# 4 Year Maintenance Suggestions



## joeymac (Aug 19, 2010)

Well my OB is coming up on its 4th season. Before the season begins, can someone suggest a maintenance plan ?
Every year I lube the axle, check to make sure the brakes work, and clean and lube the stab jacks, and inspect the roof. 
Starting to see some of the caulk fade and bust near the crappy decorative plastic wheel wheel.
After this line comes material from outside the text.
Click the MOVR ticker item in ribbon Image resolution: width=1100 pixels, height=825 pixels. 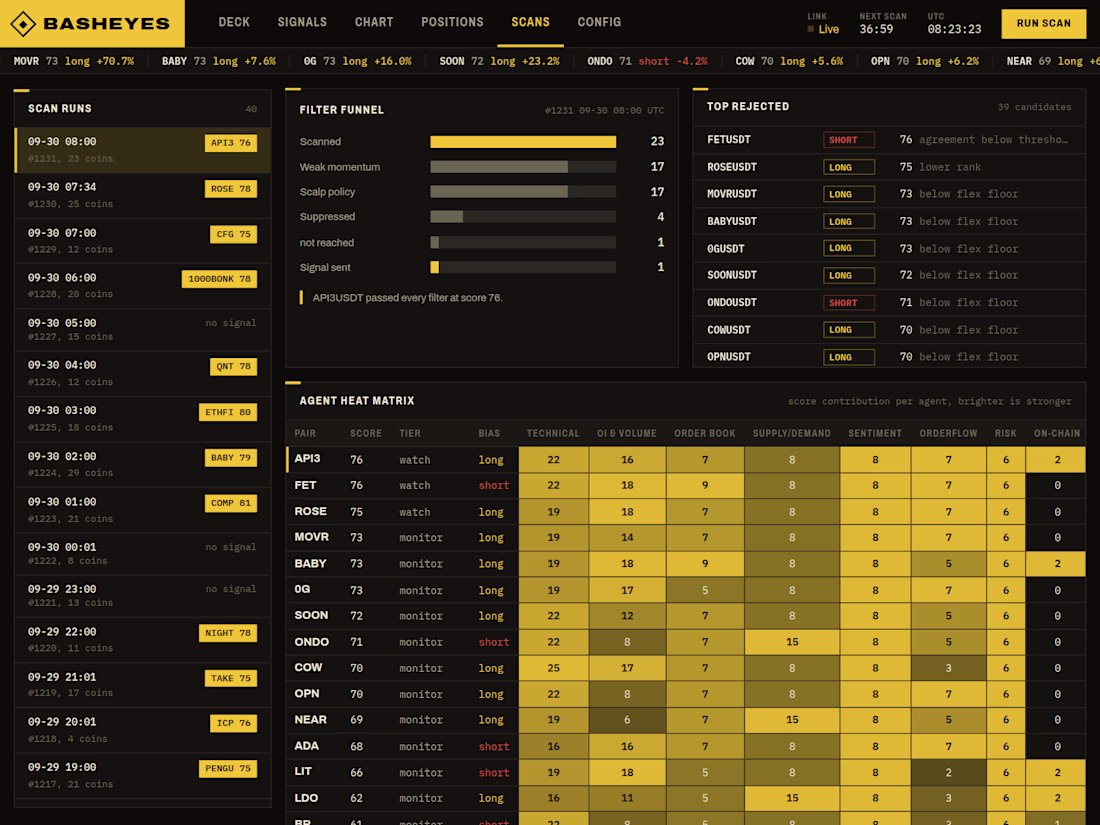click(74, 62)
So need to strip and re-caulk, other than that can you recommend anything else ?
Trailer has about 3,000-5,000 miles on it, so I think the brakes should be ok.


----------



## H2oSprayer (Aug 5, 2006)

Have you actually pulled each wheel and repacked the bearing and visually inspected the brakes or have you simply added a couple of squirts through the zerk?


----------



## joeymac (Aug 19, 2010)

H2oSprayer said:


> Have you actually pulled each wheel and repacked the bearing and visually inspected the brakes or have you simply added a couple of squirts through the zerk?


Just a couple of squirts every year....


----------



## clarkely (Sep 15, 2008)

i would pull hubs and replace bearings ....time consuming dirty job but relatively inexpensive.....
Dricor caulk and tape the roof seams with eternabond.
check springs and u bolts on axle.
New HW Anode rod
New tires

thats about all i can think of .......


----------



## TwoElkhounds (Mar 11, 2007)

joeymac said:


> Have you actually pulled each wheel and repacked the bearing and visually inspected the brakes or have you simply added a couple of squirts through the zerk?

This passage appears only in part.